(Beginning of DATA SUPPLIED)

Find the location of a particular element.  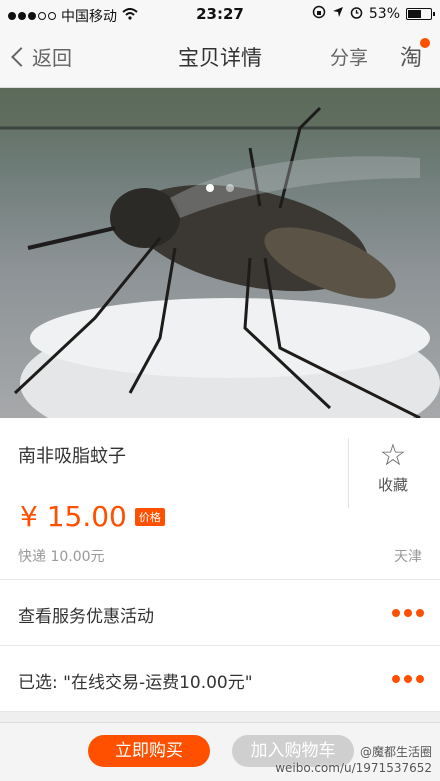

price-row: ¥ 15.00 价格 is located at coordinates (92, 516).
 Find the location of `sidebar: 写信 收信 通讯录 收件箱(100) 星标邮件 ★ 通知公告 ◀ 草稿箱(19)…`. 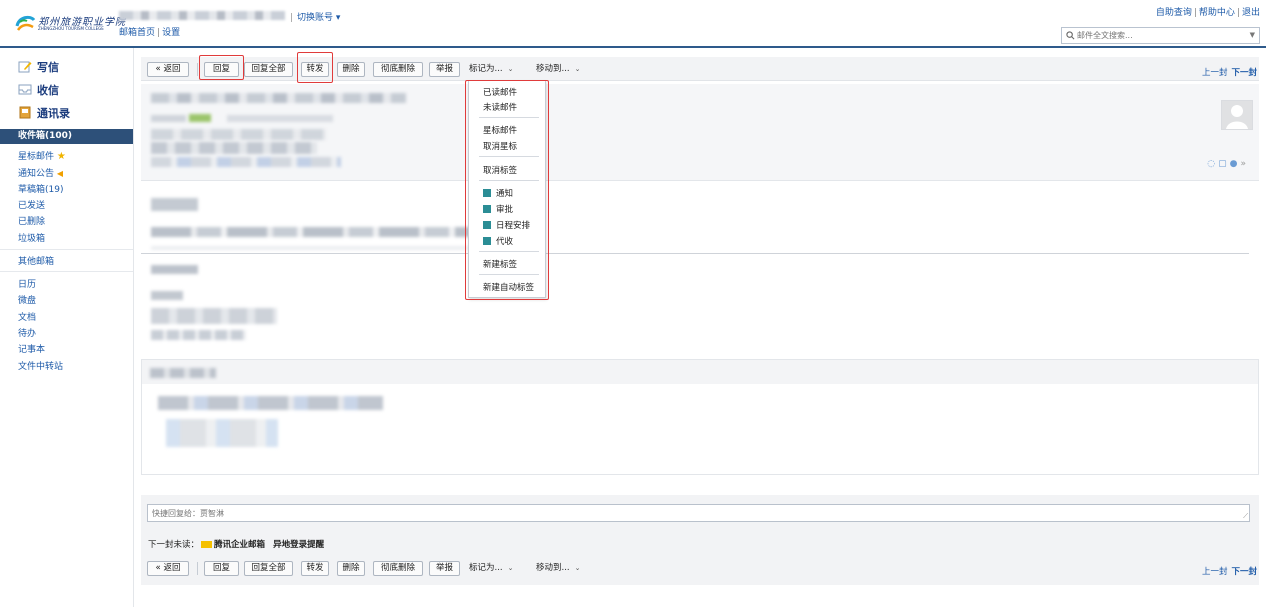

sidebar: 写信 收信 通讯录 收件箱(100) 星标邮件 ★ 通知公告 ◀ 草稿箱(19)… is located at coordinates (67, 328).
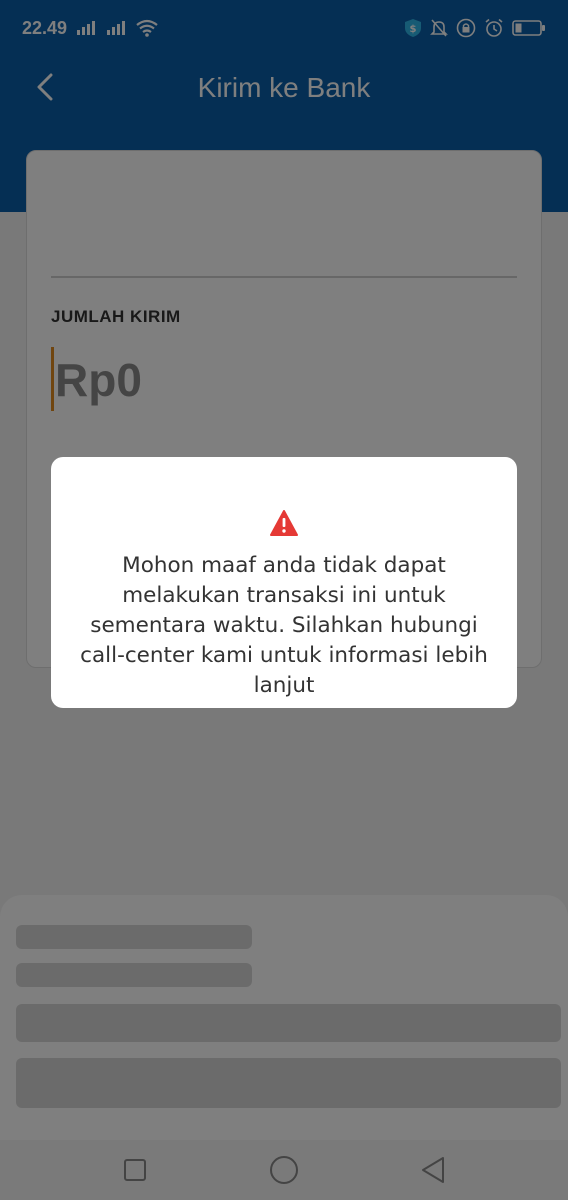  I want to click on warning-icon, so click(284, 523).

(End of DATA SUPPLIED)

Quote every line above word for word, leaving out the pictures.

Find the location of a particular element.  

price-row: ¥ 15.00 价格 is located at coordinates (92, 516).
 Find the location of `sidebar: 写信 收信 通讯录 收件箱(100) 星标邮件 ★ 通知公告 ◀ 草稿箱(19)…`. 

sidebar: 写信 收信 通讯录 收件箱(100) 星标邮件 ★ 通知公告 ◀ 草稿箱(19)… is located at coordinates (67, 328).
  I want to click on warning-icon, so click(284, 523).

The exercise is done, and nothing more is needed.